A punto de cumplir 40 años, Miguel de Unamuno (1864-1936) atraviesa una racha accidentada.
Fallece su hijo Raimundo, el niño enfermo que le acompañaba mientras escribía.
Se descubre una malversación de fondos en la Universidad de Salamanca, cometida por alguien de su confianza, que, además del disgusto, le cuesta 5.000 pesetas de su bolsillo y le asfixia las cuentas.
Por si no bastara con ello, en abril de 1903 se viven en Salamanca escenas que, visto lo ocurrido días atrás en Valencia, se encuentran bien arraigadas en la tradición española.
Un enfrentamiento entre guardias y estudiantes que finaliza con el asalto del claustro universitario por parte de la policía a caballo y la muerte de dos jóvenes.
Miguel de Unamuno, el rector salmantino, que había tratado de serenar a sus alumnos diciendo: “Contra la razón de la fuerza, oponed vosotros, muchachos, la fuerza de la razón”, pierde un botón de la chaqueta en la refriega y —mucho menos anecdótico— se gana varias enemistades. Sumadas a las que ya tenía, acrecientan la campaña para expulsarle del rectorado.
El periódico
El Lábaro le ataca día sí, día también. El obispo de Salamanca le reprocha que quiera “descatolizar” a la juventud —Unamuno repetía que “España necesita que la cristianicen descatolizándola”— y, en una carta al presidente del Gobierno Antonio Maura, exige la cabeza del rector (muy bíblico, por otra parte).

_LÍNEAS DE DATOS_
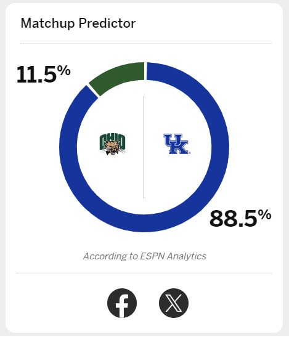The width and height of the screenshot is (289, 337).
Task: Click the dotted line above share icons
Action: [144, 274]
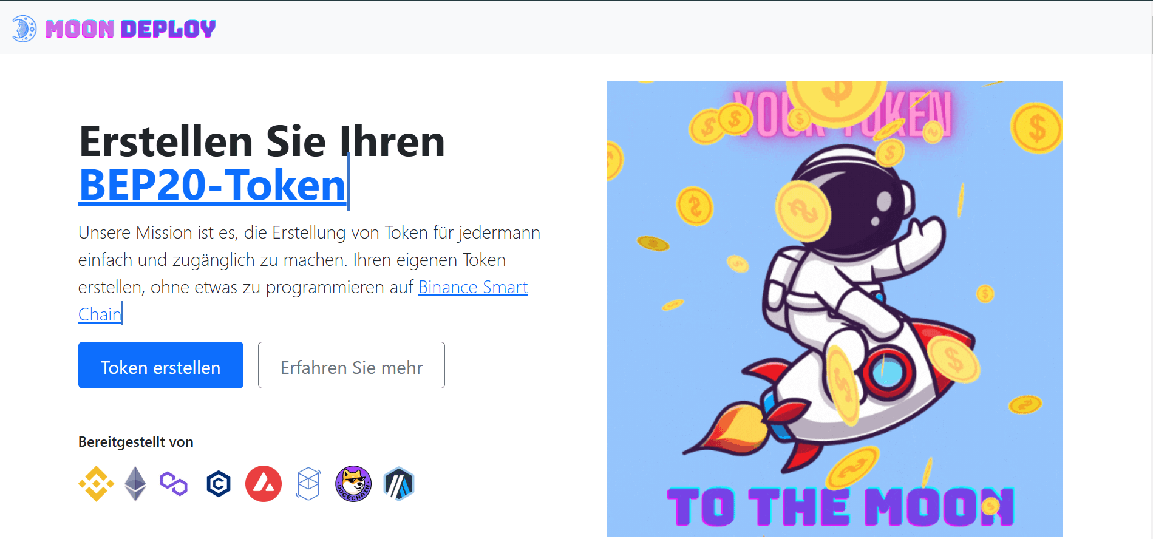Pick the Cronos hexagon icon

point(219,484)
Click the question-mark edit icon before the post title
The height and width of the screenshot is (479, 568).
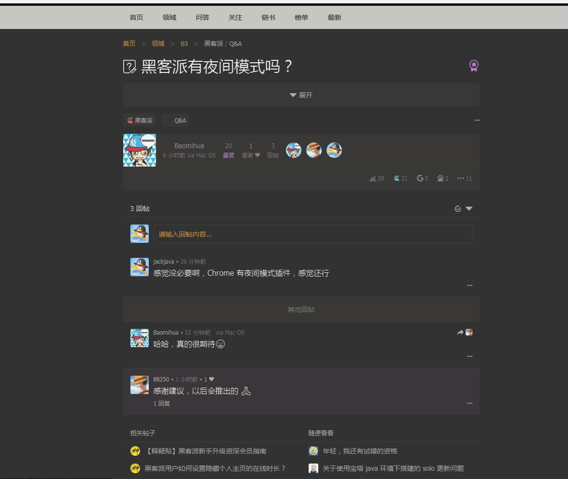129,66
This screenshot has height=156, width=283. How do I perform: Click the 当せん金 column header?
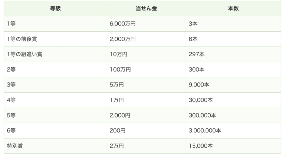click(146, 9)
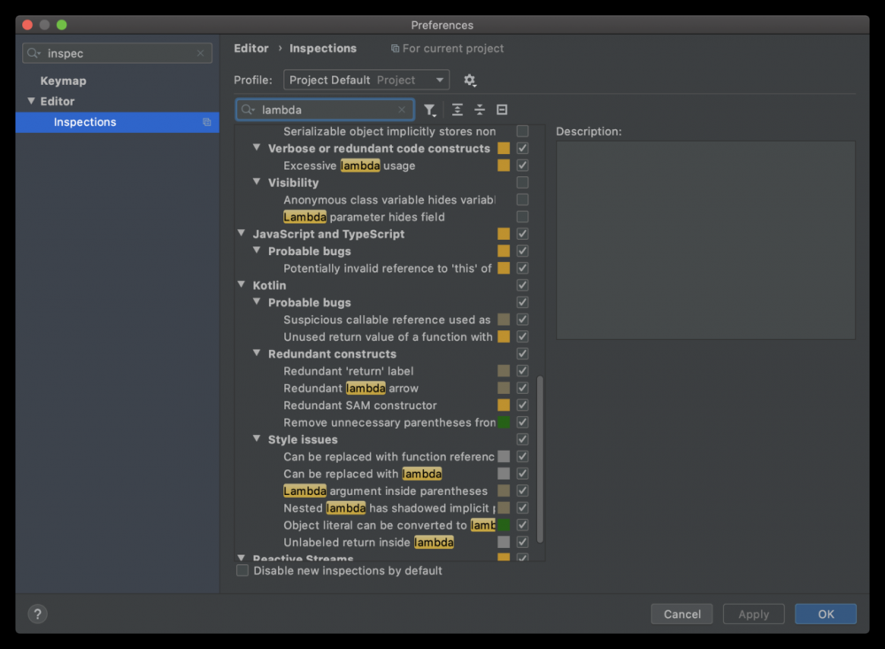The height and width of the screenshot is (649, 885).
Task: Enable 'Lambda parameter hides field' checkbox
Action: click(522, 217)
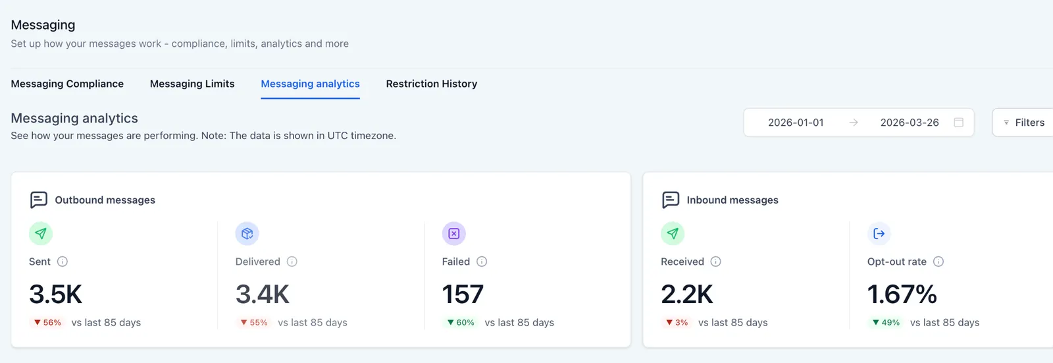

_TAREA 1_
Según el fragmento sobre Unamuno, ¿cuánto dinero de su bolsillo le costó la malversación de fondos descubierta en la Universidad de Salamanca?
_TAREA 2_
Enumera todas las personas que el fragmento sobre Unamuno menciona por su nombre propio.
_TAREA 3_
Copia del fragmento sobre Unamuno el pasaje que va entre "Fallece su hijo" y "de dos jóvenes.", ambos incluidos.
Las filas no hacen falta para resolver nada.

_RESPUESTA COMPLETA 1_
5.000 pesetas.

_RESPUESTA COMPLETA 2_
Miguel de Unamuno, Raimundo y Antonio Maura.

_RESPUESTA COMPLETA 3_
Fallece su hijo Raimundo, el niño enfermo que le acompañaba mientras escribía.
Se descubre una malversación de fondos en la Universidad de Salamanca, cometida por alguien de su confianza, que, además del disgusto, le cuesta 5.000 pesetas de su bolsillo y le asfixia las cuentas.
Por si no bastara con ello, en abril de 1903 se viven en Salamanca escenas que, visto lo ocurrido días atrás en Valencia, se encuentran bien arraigadas en la tradición española.
Un enfrentamiento entre guardias y estudiantes que finaliza con el asalto del claustro universitario por parte de la policía a caballo y la muerte de dos jóvenes.